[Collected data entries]
- Opening Delimiter -

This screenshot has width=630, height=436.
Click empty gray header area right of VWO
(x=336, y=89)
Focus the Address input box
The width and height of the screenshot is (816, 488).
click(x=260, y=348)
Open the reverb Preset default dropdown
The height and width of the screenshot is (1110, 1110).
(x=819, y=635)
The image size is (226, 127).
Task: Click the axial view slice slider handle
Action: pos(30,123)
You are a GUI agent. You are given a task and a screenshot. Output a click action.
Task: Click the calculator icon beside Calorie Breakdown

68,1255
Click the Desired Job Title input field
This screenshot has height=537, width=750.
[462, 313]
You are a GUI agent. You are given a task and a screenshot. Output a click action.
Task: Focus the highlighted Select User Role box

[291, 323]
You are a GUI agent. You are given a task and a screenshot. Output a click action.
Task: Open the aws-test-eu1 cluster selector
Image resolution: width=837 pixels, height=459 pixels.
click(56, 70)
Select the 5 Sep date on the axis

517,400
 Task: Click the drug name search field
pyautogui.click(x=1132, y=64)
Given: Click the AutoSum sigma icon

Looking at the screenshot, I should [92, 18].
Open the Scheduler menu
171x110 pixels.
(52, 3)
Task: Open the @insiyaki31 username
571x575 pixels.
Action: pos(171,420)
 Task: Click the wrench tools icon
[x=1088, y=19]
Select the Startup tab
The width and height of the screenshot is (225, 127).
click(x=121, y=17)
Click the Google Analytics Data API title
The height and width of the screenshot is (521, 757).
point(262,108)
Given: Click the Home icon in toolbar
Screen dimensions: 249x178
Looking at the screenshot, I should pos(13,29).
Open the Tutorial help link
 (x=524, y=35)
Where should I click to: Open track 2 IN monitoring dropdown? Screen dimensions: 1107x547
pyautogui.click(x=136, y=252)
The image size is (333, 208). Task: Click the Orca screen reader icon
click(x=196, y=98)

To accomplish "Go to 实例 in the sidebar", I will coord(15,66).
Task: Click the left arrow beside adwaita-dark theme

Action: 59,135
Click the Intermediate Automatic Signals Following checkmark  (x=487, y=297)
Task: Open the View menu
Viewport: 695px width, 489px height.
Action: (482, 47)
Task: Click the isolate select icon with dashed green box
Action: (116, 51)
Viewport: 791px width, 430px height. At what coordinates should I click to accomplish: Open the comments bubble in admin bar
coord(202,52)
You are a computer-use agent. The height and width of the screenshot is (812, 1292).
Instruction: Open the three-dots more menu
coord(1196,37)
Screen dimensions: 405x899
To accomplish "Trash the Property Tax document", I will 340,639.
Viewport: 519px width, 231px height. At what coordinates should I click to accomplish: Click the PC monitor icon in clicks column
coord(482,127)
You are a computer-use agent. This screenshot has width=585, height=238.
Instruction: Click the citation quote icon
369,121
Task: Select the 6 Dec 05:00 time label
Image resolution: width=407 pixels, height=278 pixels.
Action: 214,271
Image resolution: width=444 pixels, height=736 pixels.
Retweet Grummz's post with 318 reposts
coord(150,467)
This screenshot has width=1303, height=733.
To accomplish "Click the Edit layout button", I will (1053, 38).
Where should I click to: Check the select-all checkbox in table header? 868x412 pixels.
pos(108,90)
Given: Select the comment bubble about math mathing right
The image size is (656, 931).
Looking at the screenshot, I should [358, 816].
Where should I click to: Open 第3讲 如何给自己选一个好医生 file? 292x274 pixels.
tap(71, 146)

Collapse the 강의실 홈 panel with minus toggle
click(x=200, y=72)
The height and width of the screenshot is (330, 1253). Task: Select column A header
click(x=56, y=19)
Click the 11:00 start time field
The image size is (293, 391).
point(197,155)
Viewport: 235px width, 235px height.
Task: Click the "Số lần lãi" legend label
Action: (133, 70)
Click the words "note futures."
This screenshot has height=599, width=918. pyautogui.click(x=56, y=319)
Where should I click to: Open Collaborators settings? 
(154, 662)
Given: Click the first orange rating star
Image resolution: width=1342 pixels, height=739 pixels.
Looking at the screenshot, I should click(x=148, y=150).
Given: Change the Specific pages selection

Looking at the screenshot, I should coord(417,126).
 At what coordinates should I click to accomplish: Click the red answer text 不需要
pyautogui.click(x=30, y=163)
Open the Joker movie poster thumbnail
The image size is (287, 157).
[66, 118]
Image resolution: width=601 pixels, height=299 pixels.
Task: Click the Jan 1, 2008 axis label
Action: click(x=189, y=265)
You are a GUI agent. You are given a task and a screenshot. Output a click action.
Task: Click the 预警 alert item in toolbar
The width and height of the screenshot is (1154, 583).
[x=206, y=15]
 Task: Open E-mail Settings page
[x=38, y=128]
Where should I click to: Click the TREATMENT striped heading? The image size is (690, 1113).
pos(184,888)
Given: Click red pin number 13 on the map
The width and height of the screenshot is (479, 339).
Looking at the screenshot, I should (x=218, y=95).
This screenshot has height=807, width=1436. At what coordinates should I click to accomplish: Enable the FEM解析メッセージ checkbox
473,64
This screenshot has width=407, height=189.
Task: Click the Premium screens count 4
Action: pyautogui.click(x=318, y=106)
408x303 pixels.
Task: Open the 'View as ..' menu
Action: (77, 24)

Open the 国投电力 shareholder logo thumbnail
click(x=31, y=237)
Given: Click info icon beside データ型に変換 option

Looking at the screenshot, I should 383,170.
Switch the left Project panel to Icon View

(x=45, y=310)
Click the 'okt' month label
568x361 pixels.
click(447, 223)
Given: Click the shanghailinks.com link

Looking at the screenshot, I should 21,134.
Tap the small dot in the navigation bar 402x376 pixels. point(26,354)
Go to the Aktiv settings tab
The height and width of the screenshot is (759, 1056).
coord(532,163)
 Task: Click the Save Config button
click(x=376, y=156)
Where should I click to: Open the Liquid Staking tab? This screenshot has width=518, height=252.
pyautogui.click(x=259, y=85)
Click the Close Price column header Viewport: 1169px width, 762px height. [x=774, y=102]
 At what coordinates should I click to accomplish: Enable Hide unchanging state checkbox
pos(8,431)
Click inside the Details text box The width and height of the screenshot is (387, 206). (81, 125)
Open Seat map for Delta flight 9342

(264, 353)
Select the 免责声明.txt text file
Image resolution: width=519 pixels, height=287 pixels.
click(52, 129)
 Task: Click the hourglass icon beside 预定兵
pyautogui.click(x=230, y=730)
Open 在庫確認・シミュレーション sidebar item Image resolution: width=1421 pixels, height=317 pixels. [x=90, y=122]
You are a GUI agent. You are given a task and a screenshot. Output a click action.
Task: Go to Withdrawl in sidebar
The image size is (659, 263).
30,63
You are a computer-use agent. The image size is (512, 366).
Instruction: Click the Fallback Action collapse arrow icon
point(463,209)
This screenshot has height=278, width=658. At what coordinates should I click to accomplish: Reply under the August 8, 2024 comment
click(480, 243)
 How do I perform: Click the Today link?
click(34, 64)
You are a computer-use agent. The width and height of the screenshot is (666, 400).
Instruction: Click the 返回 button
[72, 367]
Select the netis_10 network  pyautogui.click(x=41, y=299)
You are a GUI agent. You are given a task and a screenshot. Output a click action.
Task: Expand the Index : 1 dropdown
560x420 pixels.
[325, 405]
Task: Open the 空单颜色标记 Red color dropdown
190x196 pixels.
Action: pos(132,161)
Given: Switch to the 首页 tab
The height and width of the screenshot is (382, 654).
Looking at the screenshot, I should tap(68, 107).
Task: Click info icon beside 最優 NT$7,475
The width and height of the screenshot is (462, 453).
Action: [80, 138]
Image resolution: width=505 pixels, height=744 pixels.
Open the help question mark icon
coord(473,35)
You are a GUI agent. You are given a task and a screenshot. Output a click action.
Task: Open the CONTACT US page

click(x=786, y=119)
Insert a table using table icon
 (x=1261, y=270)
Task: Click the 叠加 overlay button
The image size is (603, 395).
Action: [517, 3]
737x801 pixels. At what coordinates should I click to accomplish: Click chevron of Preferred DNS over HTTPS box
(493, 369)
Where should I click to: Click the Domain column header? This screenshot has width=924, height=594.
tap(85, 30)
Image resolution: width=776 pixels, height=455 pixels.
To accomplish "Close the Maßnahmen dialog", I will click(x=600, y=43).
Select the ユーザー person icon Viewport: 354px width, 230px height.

- Closing Delimiter -

DIRECTIONS FOR THIS TASK: Among the lines above, find those with the word "item" and list them.

SOLUTION TO THIS EXERCISE:
Task: Click the 预警 alert item in toolbar
Open 在庫確認・シミュレーション sidebar item Image resolution: width=1421 pixels, height=317 pixels. [x=90, y=122]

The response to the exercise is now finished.